Forgiveness: A form of self-love

In life, we all come across situations that hurt us and forgiveness seems incomprehensible, however, holding onto such negative emotion is solely detrimental to yourself. To forgive is to rid yourself of pain. Harbouring hurt can impact your mental health which is dangerous; your health is everything you have. This is much easier said than done, so below I’ve listed some tips to help with this process.

Why should you forgive someone?

Forgiving someone is a way of healing and moving on from a painful situation. Letting something continue to hurt you is giving whoever hurt you more power; you should try to limit the impact they have had on you. Festering emotions will only bring you down and your mental health is too precious to allow that to happen. Refusing to forgive someone and becoming entrapped in your hurt is torturous – you’ve suffered enough already and this is prolonging it. Once you forgive someone you will feel much lighter, happier and more at peace. This catharsis will close an old chapter and start a new beginning.

The ying yang symbol is a great representation of life – negative and positive experiences are intercalated and provide balance.

Everything happens for a reason

If it’s not a blessing, it’s a lesson. Take this situation as potential for self-improvement and developing insight, and this positive mindset will help you to forgive. In life, you have to undergo some struggles to learn important lessons; you aren’t born with wisdom – it is something that is developed with experience. You may wonder what good could come from such negative events but there is always a silver lining – even if you have to search desperately for it. Personally, facing struggles has made me much more confident as I have proved my strength to myself. Having my life taken away has taught me who I am and what is important to me, and I would never have made such great self-growth if there wasn’t a necessity to it. And if after some soul-searching, you can’t extrapolate some positives from a horrendous situation then you will have to accept it as a bad experience. In life, you have to take the bad with the good and maybe everything you’re going through is preparing you for everything you ever wanted.

What were they thinking?

It’s always a good idea to step into the shoes of someone else to see from their point of view, although, it may not be a nice view. Depending on the situation, you can hypothesise why the person might have acted as they did. Were they hurting and wanted someone else to feel that pain? Were they motivated by greed or anger? Or were they simply being selfish? Understanding why can comfort you – even if their actions were horrific, you can empathise a little more.

Read: Am I Pretty Yet?: Body Dysmorphia

Time is a healer

Time and space can be extremely useful – it gives you the opportunity to cool off and to put everything into perspective. The heightened emotions die down and you can see the situation clearly. In our age of instant communication the benefits of the passage of time are underplayed but allow yourself to take time out – you don’t need to fix everything immediately. It allows you to analyse the situation, which is particularly helpful. As time moves on, you begin to care less as more pressing matters tend to arise which demand your attention. You might not be able to forgive at this moment and if so then wait it out.

Express your pain

I am very much of the mindset that a problem shared is a problem halved. Talking with someone you trust about a situation that has hurt you is often therapeutic. Keeping things bottled up and stagnant may lead to you feeling worse and for a prolonged period of time. Furthermore, your friends may have great insight into what has happened and you may gain a better outlook. You may feel that talking is cathartic and every time you talk about it you will feel less hurt until it becomes matter of fact.
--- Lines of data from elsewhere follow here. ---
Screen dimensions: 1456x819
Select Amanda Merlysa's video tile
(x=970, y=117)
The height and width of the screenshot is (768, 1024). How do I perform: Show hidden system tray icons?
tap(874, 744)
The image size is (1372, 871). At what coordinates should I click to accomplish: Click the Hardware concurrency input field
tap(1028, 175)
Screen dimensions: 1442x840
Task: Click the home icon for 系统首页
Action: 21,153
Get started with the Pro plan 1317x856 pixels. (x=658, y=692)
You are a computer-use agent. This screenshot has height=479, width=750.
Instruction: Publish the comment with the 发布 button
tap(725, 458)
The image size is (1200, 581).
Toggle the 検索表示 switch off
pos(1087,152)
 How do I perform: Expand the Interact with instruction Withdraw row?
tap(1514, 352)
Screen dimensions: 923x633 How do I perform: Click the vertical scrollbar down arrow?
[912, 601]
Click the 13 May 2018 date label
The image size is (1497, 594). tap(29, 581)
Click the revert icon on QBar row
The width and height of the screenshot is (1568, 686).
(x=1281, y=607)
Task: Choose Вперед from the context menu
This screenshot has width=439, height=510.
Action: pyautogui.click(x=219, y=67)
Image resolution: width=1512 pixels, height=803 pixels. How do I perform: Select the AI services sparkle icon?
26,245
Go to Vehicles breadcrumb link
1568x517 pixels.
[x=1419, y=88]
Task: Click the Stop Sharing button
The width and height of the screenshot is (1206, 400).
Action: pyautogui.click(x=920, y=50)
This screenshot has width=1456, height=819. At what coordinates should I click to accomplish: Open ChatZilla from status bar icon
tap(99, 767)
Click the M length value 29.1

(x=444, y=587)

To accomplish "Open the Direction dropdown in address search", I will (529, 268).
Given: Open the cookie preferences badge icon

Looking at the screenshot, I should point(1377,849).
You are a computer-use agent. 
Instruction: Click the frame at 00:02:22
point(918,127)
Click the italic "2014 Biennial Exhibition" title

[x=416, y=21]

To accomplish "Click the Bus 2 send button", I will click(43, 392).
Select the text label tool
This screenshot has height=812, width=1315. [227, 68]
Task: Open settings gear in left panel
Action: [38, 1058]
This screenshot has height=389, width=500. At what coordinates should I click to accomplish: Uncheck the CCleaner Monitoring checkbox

An apology goes a long way but sometimes people can be reluctant to give one or maybe it’s not possible. Or maybe the heinous nature of the situation warrants much more than a few heartfelt words. Without closure it is much harder to move on; it’s as if the situation is still ongoing and hasn’t fully finished. But this shouldn’t prevent you from healing from this situation – sometimes you won’t get the justice that you feel you deserve but you just have to accept that. It’s out of your control and the only thing you can do is to refuse to give power to it so you feel better.

To conclude, choosing to forgive someone is a great form of healing. It may seem too difficult but you can start slow; think about what happened and confide in a friend. Once you forgive you will feel like a weight has been lifted from your shoulders and the absence of negative thoughts circling in your head will make you feel much more positive. Remember that everyone makes mistakes and that not everyone has the same values/standards as you. Forgive for your own sake – you will feel a million times better.





2 thoughts on “Forgiveness: A form of self-love”

  1. Thanks for sharing this. Forgiveness to me is a process that culminates in the action of forgiving someone. I think people often think if they say “I forgive” then it’s over but the words are only part of the process of forgiveness, which happens at its own pace.